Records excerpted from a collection
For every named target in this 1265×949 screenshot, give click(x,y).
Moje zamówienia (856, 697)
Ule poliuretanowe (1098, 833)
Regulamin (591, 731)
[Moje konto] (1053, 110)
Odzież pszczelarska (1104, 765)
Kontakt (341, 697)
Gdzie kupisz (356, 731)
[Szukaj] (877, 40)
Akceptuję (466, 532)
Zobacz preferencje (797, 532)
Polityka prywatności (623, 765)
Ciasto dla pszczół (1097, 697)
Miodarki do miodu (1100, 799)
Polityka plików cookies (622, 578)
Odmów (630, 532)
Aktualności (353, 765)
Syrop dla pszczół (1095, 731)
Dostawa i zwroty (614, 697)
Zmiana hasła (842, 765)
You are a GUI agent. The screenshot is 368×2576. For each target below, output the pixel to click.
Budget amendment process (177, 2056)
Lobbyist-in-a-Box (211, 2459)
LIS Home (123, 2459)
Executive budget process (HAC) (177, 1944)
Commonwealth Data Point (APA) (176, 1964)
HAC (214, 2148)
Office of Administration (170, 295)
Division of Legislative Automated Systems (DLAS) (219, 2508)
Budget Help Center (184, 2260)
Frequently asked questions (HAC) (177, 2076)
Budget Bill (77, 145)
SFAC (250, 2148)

> What this task involves
Where the string "click" occurs in the data, return the whole line.

> Output
For every named target in this 1265×949 screenshot, give click(x,y).
You are a GUI agent. The screenshot is 368×2576. For each target below, output the pixel to click.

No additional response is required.